Grace is a part-time accountant and the mother of four children in school. She shares the gospel with other school moms and uses her administrative gifts to help in the church office. Her friend Helen cried on her shoulder as she finally gave in to her unfaithful husband’s demand for a divorce. Grace counseled her through financial trouble and helped her in many other ways. She and her family enveloped Helen and her young children.
Iris is an empty nester. She came from a prosperity-gospel background, but the word of God penetrated her heart. She came to women’s Bible study, became a small-group leader, and then started teaching other women expositionally. But the extraordinary thing about her is her intentional hospitality and discipling. Instead of using her extra time for herself, she and her husband invited several women to live with them. A group of young women seem to hang on every wise word that comes from her mouth.

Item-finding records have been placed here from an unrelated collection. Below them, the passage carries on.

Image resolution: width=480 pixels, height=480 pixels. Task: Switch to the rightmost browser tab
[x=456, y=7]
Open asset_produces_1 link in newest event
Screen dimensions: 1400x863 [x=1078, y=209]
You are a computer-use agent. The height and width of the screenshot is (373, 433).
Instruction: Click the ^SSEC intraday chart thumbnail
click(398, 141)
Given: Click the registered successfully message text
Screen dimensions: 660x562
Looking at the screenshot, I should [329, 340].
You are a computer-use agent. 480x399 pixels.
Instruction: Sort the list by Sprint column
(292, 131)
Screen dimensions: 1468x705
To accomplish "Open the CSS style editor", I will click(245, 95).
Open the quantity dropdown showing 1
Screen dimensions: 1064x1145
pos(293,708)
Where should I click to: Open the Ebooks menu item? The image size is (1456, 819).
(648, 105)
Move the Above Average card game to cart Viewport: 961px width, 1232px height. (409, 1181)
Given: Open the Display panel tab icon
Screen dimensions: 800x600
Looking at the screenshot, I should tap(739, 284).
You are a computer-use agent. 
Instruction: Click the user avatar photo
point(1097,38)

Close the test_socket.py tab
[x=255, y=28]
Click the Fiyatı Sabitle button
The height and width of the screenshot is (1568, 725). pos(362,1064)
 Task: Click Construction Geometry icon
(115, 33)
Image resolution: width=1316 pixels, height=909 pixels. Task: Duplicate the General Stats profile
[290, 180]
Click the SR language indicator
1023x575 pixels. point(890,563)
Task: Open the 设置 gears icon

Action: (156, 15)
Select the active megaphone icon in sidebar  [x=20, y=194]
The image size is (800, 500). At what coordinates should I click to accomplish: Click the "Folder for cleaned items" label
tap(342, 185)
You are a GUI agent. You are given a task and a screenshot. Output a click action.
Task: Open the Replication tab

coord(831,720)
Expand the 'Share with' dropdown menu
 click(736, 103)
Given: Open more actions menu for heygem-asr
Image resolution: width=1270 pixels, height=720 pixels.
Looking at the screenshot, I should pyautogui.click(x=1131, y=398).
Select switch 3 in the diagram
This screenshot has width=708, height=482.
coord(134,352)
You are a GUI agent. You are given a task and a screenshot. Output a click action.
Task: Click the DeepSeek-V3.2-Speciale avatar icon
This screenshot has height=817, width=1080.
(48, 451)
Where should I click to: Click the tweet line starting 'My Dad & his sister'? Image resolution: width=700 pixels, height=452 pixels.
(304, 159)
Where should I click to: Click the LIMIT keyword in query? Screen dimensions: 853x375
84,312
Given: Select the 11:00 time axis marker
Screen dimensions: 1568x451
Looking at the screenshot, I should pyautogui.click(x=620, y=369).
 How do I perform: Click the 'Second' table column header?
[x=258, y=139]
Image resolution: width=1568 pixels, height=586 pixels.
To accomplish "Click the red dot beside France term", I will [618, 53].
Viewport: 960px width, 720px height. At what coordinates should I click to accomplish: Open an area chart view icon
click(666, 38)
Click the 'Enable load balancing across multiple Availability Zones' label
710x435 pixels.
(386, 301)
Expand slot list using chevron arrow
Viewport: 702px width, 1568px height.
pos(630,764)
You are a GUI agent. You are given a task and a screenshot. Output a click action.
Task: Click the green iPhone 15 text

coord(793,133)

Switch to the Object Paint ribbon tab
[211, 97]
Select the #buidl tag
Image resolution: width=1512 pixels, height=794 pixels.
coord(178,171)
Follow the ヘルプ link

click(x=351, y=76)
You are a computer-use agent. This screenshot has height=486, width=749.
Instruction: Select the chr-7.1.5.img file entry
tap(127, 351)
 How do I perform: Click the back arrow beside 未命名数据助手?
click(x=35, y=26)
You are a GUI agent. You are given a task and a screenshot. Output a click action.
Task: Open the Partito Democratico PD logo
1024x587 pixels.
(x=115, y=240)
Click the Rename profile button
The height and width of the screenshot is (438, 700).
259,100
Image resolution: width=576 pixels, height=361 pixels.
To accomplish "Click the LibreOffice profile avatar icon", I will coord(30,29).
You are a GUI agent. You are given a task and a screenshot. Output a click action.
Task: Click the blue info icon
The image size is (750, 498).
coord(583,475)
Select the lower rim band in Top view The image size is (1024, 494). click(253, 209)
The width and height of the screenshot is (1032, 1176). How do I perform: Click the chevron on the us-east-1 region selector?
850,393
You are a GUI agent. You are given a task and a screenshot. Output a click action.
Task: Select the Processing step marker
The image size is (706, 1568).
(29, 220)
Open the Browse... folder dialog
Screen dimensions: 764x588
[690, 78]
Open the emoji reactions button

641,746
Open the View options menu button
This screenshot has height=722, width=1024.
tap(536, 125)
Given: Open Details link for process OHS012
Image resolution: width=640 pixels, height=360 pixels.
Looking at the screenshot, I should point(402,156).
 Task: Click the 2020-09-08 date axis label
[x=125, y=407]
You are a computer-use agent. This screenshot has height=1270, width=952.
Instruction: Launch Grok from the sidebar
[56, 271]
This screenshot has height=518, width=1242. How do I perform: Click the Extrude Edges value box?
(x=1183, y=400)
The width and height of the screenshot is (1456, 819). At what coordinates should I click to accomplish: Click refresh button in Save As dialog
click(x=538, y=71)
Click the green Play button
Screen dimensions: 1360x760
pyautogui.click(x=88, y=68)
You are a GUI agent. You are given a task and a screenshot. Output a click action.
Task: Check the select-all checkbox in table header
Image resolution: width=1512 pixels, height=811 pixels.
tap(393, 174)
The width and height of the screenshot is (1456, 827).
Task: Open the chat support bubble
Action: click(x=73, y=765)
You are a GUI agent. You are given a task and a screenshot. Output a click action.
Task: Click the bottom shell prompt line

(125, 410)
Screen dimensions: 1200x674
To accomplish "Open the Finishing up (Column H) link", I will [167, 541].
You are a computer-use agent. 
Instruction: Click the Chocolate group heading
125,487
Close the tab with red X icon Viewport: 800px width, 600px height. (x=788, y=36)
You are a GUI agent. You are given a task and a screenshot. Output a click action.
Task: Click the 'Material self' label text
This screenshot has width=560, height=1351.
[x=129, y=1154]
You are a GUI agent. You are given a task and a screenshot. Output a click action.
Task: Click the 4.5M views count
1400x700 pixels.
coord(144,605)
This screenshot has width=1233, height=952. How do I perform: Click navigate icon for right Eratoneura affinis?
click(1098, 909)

These married women are running full tilt for Christ and his church. But their ministries aren’t cookie-cutter. They’re suited to each woman’s life situation and gifts.
Widows
Jane lost her husband several years ago. She devotes her mornings to extended times of reading her Bible and praying. (She’s been in the word daily for decades. Imagine the wisdom that’s accumulated.) She has one prayer list of friends’ children who are struggling and another for missionaries and unreached people groups. She is always excited to see how God answers her prayers. She sends texts and makes phone calls to encourage those for whom she’s praying. She loves to show hospitality, often having her small group over or hosting baby or wedding showers. But it’s not just what she does for the church. As church members care for her with rides and finances, they are blessed, encouraged that they can help a dear sister in need.
I wonder how many people have been converted under the preaching of men who are being prayed for daily by widows.
In the “women only” room set off to the side of the mosque, women can pray without distracting the men who meet in the more ornate central room. Not so in the church of Christ. Here, women aren’t sequestered behind closed doors. We are full partners with our brothers in the work of ministry.
The singles, wives, and widow described above are ordinary, extraordinary women, intentionally using their time to build up the church. We can be so busy with life: studies, work, husbands, children. We were created to glorify God as we steward these things, but we were also created for more. The eternal purpose of God, realized in Christ Jesus our Lord, is to create the church (Ephesians 3:10–11).
There is much work to do, and every hand is needed in every season of life. Prayer, evangelism, administration, mercy ministries, counseling, giving, discipling, nurturing, Bible studies, teaching women and children, writing, advocacy, hospitality. These are only some of the ministries we women can enjoy.
As Paul says, “We are [God’s] workmanship, created in Christ Jesus for good works, which God prepared beforehand, that we should walk in them” (Ephesians 2:10). What good works does God have for you to do, sister? You might ask yourself these questions:
For which ministries am I equipped?
What does my heart desire?
What needs does my church have?Whatever your ministry looks like, giving yourself to ministry in the church will bring you satisfaction and fulfillment. It’s what you were created for. Walk in it.